What the task requires: Copy the lines of data below word for word, starting with the line that contains "The height and width of the screenshot is (840, 1405)." and ending with the line that contains "will (243, 50).", both included.
** start Extracted information **
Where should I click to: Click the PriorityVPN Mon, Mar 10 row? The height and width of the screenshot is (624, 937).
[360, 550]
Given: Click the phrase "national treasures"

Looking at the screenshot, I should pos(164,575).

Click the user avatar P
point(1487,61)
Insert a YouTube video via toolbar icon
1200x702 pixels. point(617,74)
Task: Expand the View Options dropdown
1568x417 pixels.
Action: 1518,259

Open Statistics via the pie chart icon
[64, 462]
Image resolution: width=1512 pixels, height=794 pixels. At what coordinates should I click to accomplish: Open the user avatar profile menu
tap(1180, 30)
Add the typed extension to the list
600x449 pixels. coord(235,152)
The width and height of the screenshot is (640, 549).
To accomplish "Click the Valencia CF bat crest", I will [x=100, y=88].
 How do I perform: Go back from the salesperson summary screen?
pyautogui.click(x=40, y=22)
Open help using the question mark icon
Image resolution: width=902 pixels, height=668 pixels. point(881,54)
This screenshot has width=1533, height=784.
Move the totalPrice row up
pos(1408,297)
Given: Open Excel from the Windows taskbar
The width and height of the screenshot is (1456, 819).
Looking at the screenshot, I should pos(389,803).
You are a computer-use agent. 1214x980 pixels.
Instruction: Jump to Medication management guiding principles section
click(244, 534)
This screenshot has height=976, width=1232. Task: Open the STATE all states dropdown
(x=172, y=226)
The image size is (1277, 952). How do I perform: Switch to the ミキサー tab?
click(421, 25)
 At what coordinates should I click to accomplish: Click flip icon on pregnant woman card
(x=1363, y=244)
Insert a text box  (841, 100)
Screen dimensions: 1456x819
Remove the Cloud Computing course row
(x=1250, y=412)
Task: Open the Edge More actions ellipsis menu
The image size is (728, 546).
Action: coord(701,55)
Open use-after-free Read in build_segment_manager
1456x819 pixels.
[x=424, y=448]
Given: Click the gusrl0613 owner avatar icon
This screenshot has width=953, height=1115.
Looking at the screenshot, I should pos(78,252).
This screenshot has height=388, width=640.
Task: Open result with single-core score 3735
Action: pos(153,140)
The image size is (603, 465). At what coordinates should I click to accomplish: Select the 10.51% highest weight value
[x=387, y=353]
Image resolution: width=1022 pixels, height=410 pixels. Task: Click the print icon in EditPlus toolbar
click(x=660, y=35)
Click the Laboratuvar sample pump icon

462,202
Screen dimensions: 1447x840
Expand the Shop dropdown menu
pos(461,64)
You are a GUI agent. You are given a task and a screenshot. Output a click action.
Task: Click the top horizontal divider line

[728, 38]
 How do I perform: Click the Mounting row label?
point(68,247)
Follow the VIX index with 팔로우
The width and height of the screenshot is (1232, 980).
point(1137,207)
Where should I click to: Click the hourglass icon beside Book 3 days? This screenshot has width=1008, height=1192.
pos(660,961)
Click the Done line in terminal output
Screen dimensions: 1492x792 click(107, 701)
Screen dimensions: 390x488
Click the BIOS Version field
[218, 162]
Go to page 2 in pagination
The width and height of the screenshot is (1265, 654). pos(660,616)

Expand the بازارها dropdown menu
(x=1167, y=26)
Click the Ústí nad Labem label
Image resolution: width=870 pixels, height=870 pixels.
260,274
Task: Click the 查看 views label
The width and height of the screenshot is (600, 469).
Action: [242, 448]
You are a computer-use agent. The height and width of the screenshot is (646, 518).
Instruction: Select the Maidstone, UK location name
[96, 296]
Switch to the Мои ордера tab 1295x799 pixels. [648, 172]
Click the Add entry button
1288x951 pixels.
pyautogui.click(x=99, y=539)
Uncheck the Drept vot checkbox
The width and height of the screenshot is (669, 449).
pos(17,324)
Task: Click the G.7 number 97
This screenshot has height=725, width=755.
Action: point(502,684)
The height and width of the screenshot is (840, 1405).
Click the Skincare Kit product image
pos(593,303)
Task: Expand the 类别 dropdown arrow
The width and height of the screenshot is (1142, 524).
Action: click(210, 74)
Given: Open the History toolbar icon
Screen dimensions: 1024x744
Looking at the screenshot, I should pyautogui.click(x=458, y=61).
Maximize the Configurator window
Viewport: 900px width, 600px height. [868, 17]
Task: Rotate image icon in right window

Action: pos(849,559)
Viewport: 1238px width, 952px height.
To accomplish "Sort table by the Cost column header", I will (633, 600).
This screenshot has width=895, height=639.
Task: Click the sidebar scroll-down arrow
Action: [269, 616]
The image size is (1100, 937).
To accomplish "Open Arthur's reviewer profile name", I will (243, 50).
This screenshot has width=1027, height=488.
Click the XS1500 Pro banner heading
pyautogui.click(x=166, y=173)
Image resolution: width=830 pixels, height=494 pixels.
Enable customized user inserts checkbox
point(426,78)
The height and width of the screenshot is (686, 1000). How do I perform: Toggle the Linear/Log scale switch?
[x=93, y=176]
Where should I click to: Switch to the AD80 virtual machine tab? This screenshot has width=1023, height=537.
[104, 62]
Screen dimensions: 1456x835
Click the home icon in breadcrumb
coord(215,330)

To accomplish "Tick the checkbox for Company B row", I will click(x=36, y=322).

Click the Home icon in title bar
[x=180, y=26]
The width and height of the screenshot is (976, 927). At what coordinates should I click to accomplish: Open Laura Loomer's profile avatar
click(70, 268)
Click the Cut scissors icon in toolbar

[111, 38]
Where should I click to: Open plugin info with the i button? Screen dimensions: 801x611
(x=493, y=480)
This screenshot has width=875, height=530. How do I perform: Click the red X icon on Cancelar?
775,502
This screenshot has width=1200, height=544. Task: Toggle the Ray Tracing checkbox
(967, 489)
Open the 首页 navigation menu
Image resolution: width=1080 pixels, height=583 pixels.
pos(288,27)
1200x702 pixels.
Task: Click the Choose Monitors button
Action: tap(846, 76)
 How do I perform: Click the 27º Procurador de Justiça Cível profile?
** end Extracted information **
Exercise answer:
The height and width of the screenshot is (840, 1405).
Click the Skincare Kit product image
pos(593,303)
Task: Expand the 类别 dropdown arrow
The width and height of the screenshot is (1142, 524).
Action: click(210, 74)
Given: Open the History toolbar icon
Screen dimensions: 1024x744
Looking at the screenshot, I should pyautogui.click(x=458, y=61).
Maximize the Configurator window
Viewport: 900px width, 600px height. [868, 17]
Task: Rotate image icon in right window

Action: pos(849,559)
Viewport: 1238px width, 952px height.
To accomplish "Sort table by the Cost column header", I will (633, 600).
This screenshot has width=895, height=639.
Task: Click the sidebar scroll-down arrow
Action: [269, 616]
The image size is (1100, 937).
To accomplish "Open Arthur's reviewer profile name", I will (243, 50).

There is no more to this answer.